Show and tell
A very tall, broad cavern houses a new, hidden forest. A dense forest, brimming with pipes, reeds, flutes. Some are 32 feet high; some only an inch tall; some gleam silver; others are warm and wooden.
On this spot, about a year ago, inside St Matthew-in-the-City stood a kitchen that played a very important role in serving scone upon scone and piles of club sandwiches. Back then, the white towers, ubiquitous stacks of leaning teacups, might have been a premonition of the pipe-like forms that would soon fill the space.
For most of this year I’ve followed and captured the making and installation of a new organ at this Hobson Street, Auckland church. I’m always stunned at how something so intensely complex can be made to look so effortless and beautiful. Craftsmen from all over Europe – carpenters, designers, electricians and tuners – flew in at crucial stages to “magic” together old-world technology with new. A mysterious mass of pipes connected through twists and turns, feeding large wooden boxes, coffin-sized lungs, before leaving again, on to new twists and turns, and breathing air. Extremely well-designed air.

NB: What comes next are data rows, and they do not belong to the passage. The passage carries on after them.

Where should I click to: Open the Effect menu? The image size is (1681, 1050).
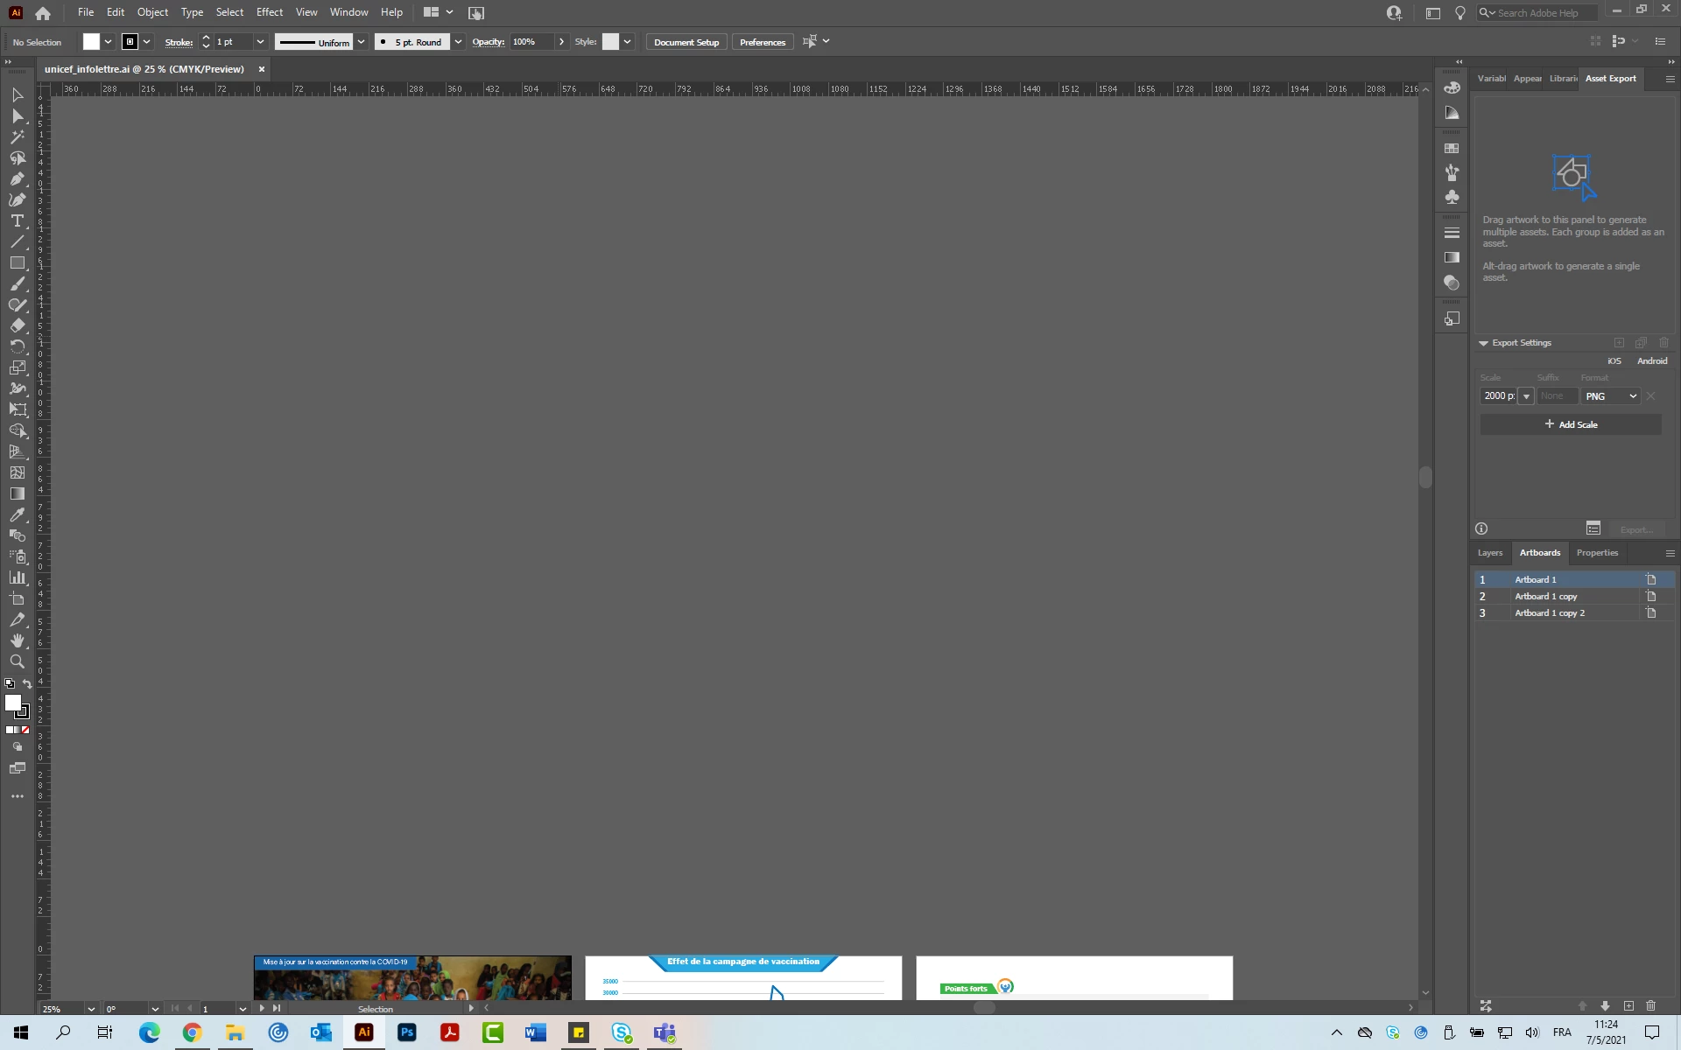click(x=269, y=12)
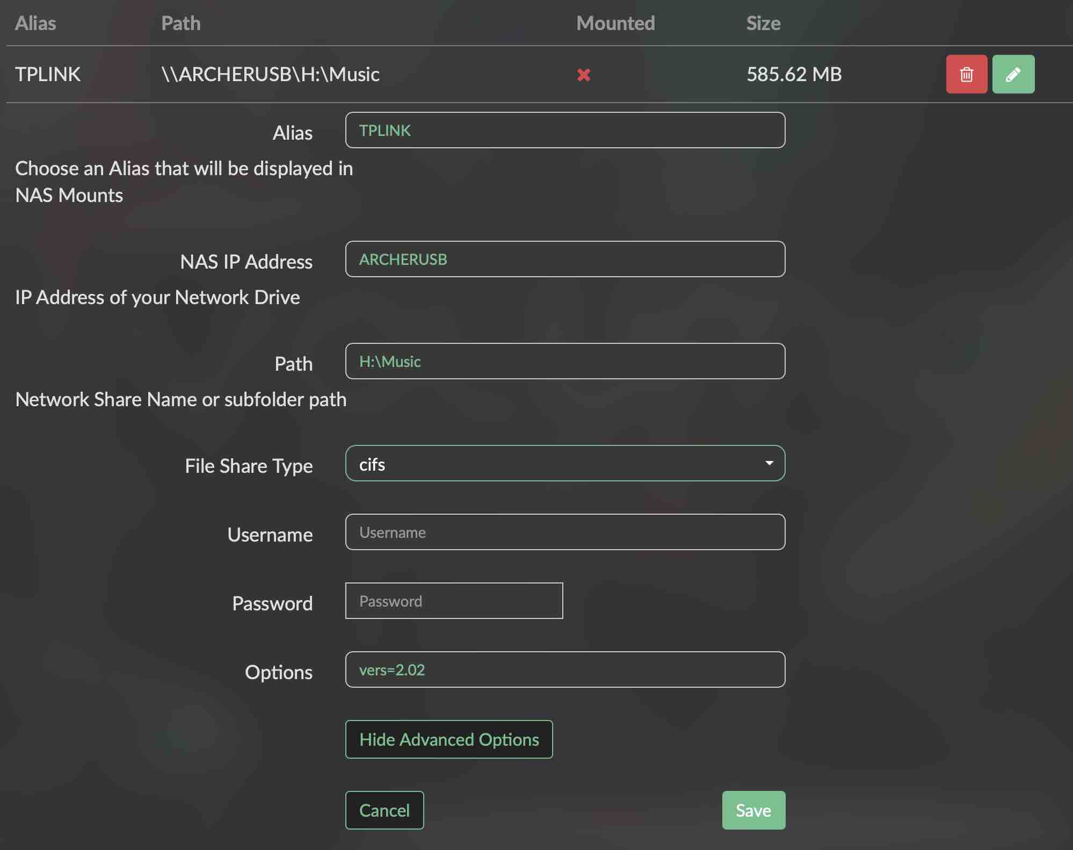Click the Size column header
Screen dimensions: 1073x850
(x=763, y=23)
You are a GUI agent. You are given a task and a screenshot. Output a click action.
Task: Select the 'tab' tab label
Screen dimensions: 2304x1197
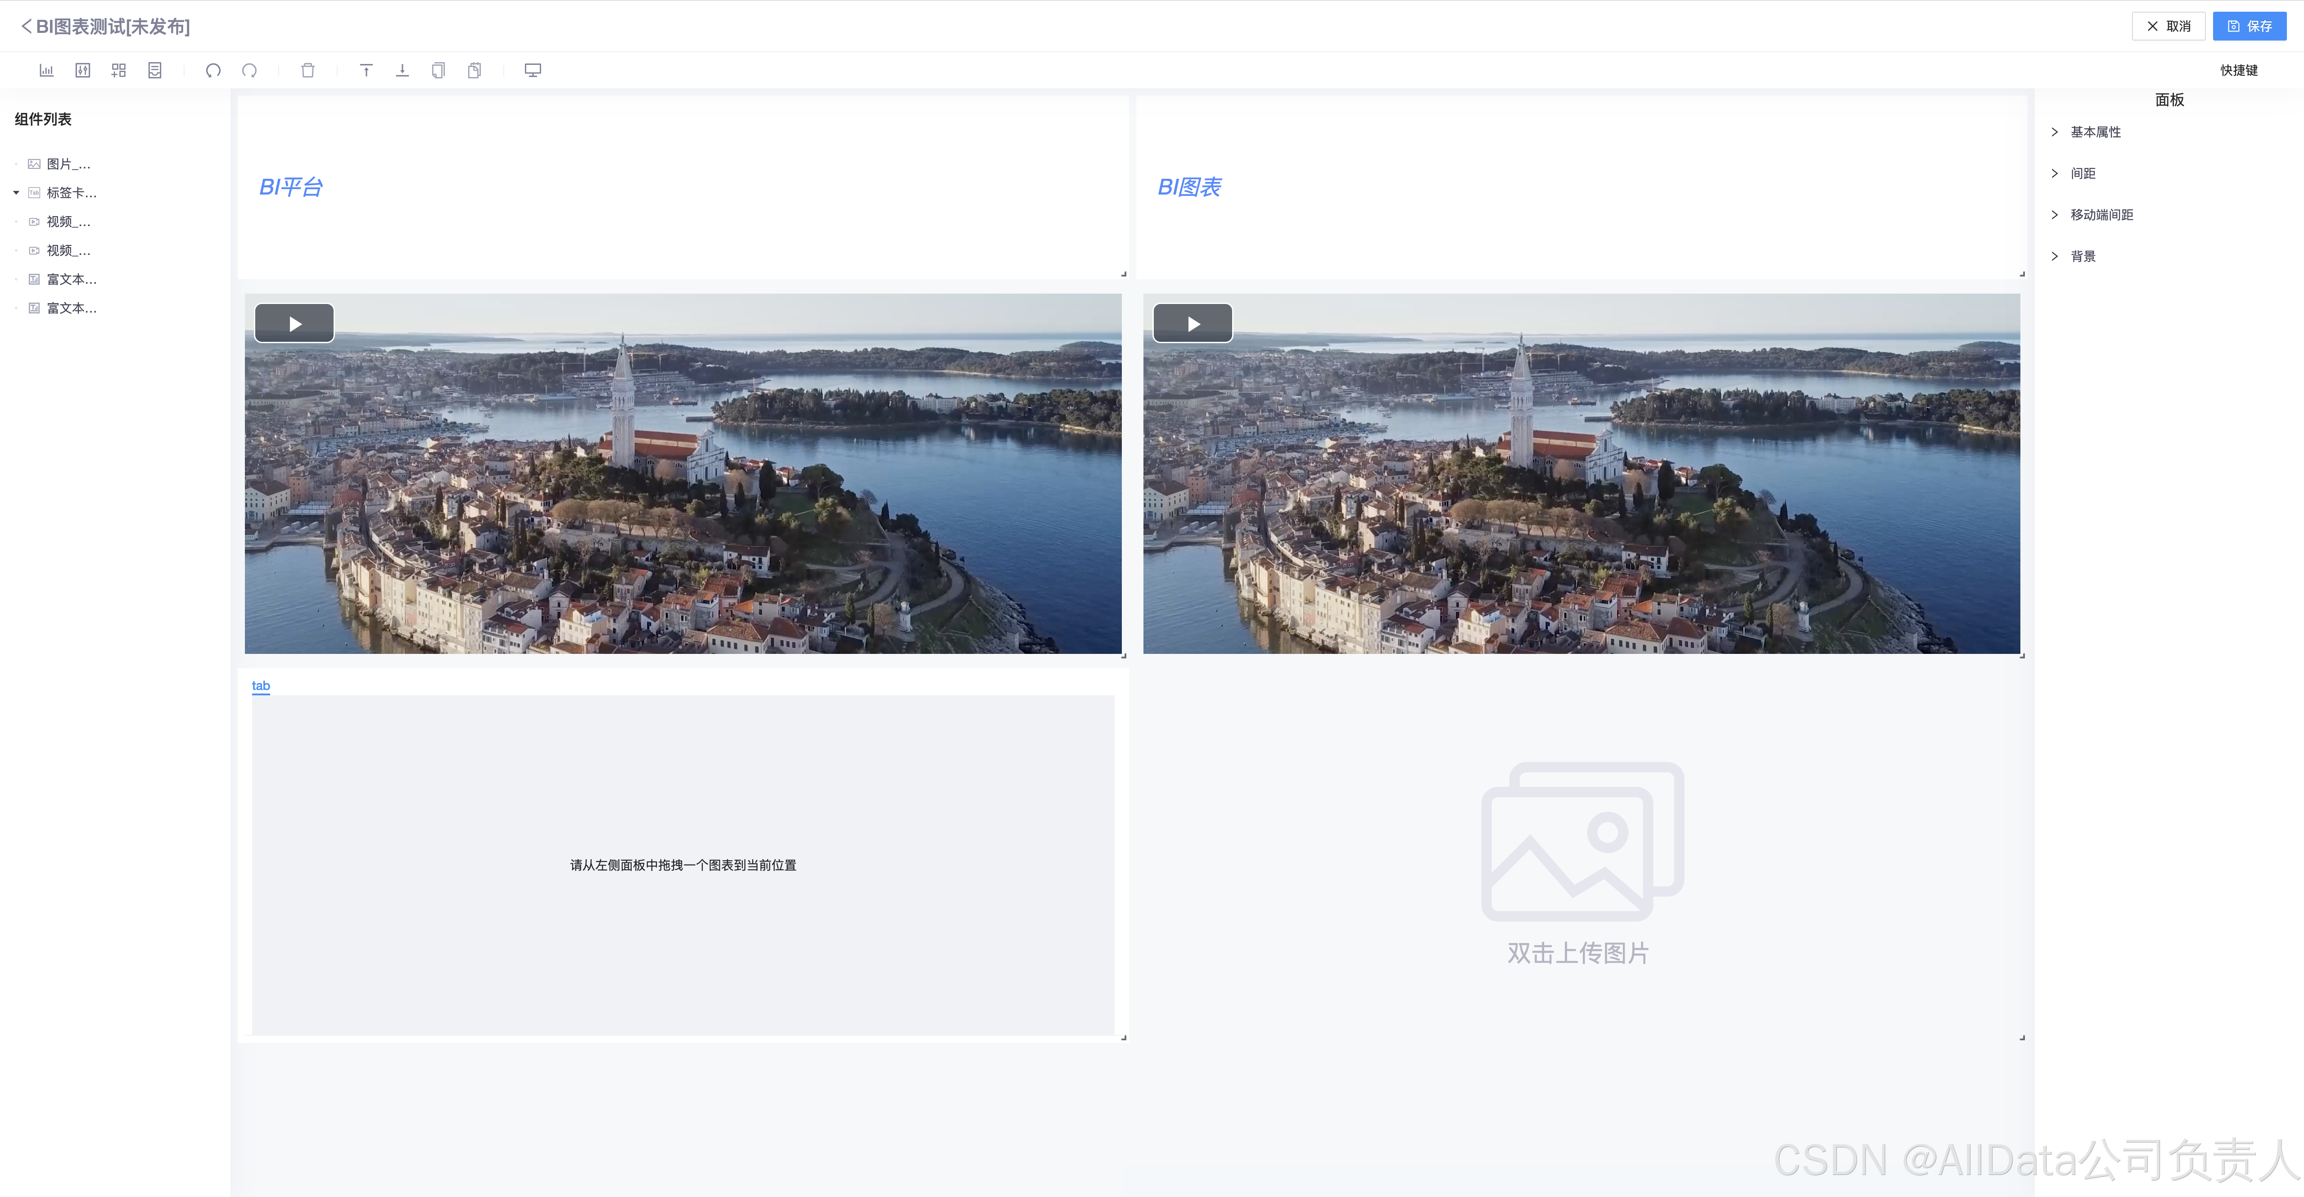coord(260,685)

It required an intricate series of choreographed movements to navigate, camera in hand, my way around this cavern. Architect Peter Reed, of Salmond Reed Architects, was my choreographer. It was delicate work – any misjudged move called a halt to the shoot, and back came a craftsman to undo the mess.
In the many months documenting this installation I never heard a note played. During the royal wedding, earlier this year, I was informed of how it might sound, but during the recent dedication ceremony, on a rainy Sunday, I heard its first breath played – magnificently – by Michael Bell. The organ itself? Well, such is the complexity, I’m sure a 747 would be far easier to navigate!